Abstract

There is little knowledge around the world about training and certification for general thoracic surgeons, and the relationship between thoracic surgery and cardiac surgery. Examination of the membership of European Association for Cardio-Thoracic Surgery (EACTS) and European Society of Thoracic Surgeons (ESTS) can clarify the training, practice and academic activity of European thoracic surgeons, as well as the similarities and differences between these two professional societies. A 38-item survey was designed to assess training, practice, demographics and relationships of general thoracic and cardiac surgeons in EACTS and ESTS. A total of 447 respondents were tabulated from the EACTS (N=238) and ESTS (N=141) or both (N=68). As many as 33% of ESTS members were also members of EACTS, while 22% of EACTS members were members of both societies. ESTS members were younger but had similar numbers of female members (6% EACTS vs 9% ESTS).

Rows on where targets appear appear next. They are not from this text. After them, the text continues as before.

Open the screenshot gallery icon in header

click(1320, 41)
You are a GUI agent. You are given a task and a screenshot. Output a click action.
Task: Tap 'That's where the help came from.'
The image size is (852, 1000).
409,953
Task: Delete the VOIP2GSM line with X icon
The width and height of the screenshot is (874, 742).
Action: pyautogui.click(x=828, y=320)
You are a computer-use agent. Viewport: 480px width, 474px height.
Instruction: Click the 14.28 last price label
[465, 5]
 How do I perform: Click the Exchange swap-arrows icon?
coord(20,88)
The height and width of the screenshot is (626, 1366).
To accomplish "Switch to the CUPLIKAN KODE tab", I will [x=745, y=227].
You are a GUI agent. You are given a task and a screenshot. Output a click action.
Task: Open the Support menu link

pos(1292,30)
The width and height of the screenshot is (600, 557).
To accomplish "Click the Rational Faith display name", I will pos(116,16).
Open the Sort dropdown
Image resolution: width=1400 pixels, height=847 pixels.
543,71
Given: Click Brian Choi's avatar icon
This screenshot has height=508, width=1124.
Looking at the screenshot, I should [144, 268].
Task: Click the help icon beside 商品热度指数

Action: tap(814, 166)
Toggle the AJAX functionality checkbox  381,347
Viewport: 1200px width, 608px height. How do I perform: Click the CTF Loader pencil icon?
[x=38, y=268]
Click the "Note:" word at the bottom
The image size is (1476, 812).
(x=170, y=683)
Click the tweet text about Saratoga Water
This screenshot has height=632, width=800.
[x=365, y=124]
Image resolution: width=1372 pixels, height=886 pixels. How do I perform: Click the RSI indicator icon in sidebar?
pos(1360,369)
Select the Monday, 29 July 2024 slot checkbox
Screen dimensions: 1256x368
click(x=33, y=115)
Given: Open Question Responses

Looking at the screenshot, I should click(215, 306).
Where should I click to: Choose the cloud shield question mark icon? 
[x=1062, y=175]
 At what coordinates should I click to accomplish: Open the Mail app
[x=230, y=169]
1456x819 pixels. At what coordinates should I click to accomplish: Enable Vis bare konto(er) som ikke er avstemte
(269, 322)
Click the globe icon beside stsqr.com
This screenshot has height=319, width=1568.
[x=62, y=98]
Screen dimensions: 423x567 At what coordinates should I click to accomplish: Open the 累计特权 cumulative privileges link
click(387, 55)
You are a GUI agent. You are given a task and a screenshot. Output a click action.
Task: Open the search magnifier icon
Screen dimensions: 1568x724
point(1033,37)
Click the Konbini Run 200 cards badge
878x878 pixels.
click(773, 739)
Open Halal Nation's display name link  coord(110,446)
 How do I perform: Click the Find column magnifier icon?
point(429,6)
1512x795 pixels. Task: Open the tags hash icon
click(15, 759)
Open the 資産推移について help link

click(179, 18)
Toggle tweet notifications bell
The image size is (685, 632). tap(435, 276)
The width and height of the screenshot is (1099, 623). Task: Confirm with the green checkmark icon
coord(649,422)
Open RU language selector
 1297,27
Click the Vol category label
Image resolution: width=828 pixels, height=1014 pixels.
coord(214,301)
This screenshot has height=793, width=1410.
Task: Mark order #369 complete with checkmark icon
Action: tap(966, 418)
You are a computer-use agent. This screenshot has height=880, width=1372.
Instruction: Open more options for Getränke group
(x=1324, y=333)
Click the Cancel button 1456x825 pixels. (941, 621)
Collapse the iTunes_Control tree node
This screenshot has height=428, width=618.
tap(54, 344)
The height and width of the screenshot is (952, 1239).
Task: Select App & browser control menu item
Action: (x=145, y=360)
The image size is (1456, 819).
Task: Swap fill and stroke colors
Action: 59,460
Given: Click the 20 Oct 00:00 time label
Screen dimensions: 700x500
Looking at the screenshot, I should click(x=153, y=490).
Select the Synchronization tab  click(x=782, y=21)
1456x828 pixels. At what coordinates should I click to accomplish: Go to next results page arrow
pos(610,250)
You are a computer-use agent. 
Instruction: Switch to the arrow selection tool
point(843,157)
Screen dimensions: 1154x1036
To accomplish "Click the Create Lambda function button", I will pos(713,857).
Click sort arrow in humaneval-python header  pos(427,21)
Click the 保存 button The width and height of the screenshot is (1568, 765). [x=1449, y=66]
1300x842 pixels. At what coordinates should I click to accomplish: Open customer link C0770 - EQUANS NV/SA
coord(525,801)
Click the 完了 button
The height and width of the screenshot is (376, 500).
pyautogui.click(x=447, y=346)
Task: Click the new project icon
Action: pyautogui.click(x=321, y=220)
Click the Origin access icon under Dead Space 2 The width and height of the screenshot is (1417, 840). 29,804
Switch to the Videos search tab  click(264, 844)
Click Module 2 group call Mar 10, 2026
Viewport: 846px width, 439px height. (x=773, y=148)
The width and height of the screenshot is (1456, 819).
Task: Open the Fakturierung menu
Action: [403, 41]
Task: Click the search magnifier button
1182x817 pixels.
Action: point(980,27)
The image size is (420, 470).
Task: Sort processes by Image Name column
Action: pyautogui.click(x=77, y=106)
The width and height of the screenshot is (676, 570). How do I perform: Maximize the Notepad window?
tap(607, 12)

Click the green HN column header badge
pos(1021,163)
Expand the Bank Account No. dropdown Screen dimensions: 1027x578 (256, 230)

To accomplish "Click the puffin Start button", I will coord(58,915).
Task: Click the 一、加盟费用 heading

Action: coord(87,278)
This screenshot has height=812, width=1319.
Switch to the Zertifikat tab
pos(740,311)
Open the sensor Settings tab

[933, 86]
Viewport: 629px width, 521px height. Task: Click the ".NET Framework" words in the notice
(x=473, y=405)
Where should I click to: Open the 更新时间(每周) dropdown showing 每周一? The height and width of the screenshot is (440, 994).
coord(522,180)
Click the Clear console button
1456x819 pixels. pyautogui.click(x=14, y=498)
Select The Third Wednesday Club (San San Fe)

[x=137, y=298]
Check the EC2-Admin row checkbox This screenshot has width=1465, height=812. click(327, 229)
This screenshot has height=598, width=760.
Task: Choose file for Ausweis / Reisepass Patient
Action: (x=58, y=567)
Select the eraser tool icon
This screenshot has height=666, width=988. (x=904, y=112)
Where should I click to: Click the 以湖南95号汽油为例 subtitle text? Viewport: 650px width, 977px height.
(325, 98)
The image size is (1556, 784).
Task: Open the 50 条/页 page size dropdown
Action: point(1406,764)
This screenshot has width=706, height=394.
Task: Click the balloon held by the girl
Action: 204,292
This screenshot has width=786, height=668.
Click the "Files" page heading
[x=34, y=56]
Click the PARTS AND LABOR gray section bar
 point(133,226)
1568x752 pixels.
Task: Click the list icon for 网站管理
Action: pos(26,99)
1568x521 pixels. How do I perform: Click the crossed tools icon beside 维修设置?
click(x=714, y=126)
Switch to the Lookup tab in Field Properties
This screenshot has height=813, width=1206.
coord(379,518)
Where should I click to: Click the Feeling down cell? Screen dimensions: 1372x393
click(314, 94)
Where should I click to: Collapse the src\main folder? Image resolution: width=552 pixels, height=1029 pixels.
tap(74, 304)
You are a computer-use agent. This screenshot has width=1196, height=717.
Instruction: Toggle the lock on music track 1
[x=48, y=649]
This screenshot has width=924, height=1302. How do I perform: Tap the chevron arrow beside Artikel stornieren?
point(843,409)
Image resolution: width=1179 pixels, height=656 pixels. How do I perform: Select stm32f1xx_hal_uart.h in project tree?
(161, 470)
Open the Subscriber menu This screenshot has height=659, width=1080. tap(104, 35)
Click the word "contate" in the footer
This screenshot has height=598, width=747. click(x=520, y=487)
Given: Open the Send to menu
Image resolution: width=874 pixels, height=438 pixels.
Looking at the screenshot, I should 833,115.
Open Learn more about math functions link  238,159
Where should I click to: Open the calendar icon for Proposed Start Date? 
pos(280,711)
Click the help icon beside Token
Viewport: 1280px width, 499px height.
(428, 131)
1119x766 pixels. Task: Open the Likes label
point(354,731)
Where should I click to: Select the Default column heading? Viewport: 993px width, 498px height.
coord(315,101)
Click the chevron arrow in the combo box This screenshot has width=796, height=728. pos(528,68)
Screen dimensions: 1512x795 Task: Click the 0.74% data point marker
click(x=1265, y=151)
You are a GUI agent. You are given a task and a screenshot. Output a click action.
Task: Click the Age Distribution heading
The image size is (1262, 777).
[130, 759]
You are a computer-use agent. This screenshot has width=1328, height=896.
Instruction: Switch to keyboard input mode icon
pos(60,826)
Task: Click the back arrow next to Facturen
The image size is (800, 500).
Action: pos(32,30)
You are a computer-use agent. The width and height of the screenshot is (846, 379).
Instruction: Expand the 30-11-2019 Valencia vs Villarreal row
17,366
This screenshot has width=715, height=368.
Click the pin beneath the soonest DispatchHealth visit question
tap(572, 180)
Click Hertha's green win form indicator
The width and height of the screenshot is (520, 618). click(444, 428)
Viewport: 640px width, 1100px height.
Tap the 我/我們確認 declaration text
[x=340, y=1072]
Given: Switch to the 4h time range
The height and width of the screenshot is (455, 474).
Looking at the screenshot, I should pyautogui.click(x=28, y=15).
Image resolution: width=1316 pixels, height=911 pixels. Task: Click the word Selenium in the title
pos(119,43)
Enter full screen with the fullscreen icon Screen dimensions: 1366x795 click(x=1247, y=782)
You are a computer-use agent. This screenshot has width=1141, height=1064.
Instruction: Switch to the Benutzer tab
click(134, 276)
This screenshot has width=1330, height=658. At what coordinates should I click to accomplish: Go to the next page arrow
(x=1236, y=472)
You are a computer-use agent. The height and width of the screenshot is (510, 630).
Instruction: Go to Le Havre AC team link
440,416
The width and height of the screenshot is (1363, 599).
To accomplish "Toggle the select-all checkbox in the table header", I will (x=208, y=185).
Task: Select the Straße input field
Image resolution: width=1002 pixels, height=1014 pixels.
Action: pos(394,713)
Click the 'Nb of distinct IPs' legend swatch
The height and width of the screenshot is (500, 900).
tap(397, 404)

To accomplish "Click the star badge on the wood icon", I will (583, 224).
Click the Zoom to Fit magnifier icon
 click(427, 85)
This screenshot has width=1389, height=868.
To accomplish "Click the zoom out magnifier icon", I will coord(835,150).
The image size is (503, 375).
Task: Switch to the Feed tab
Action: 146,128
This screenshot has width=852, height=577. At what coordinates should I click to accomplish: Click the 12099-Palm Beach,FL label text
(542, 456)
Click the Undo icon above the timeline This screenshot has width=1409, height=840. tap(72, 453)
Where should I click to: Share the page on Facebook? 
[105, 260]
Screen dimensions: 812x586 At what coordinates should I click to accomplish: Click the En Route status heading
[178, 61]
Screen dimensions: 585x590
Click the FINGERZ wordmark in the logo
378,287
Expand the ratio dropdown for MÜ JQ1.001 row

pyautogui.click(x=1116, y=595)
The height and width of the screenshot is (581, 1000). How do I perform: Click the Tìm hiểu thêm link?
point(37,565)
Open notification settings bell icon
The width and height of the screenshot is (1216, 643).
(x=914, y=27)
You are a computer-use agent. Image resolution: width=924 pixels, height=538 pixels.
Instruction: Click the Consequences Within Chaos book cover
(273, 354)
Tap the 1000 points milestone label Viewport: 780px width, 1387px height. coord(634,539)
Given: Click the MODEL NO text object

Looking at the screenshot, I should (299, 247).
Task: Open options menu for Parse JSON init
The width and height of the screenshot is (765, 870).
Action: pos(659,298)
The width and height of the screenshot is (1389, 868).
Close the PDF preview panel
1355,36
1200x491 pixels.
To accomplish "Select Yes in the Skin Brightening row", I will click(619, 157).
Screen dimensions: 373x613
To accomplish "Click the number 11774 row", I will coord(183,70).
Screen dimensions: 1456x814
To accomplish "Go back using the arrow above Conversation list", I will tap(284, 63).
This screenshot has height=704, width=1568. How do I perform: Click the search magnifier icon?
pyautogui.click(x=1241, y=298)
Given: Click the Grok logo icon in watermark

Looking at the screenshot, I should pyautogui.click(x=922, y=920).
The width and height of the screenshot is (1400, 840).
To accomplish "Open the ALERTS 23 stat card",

ESTS members self-designated as exclusive general thoracic surgeons (80%) compared with 33% of EACTS members (p<0.001), although 38% of EACTS members had practice patterns consistent with a dominant general thoracic practice. ESTS members are board certified in cardiac (29%) or thoracic surgery (83%) compared with 72% and 71% for EACTS members, respectively. ESTS members were more likely to perform oesophageal surgery as a significant portion of their practice (46% vs 26%, respectively, p<0.001). Median length of specialised cardiac and thoracic training was 4 years for both society memberships, although the median length of total surgical training was 1 year longer for EACTS members (6 vs 7 years). Practice in an academic setting and the number of peer-reviewed manuscripts was similar amongst memberships in both societies. Members of EACTS and ESTS are very similar in length of training, board certification and academic practice and activity, although they have expected practice variation, given the different membership focus and demographics. Both societies provide important education and advocacy services for their members. Increased co-operation may further propagate improvements in cardiothoracic education and improve patient access and outcomes through shared specialty advocacy.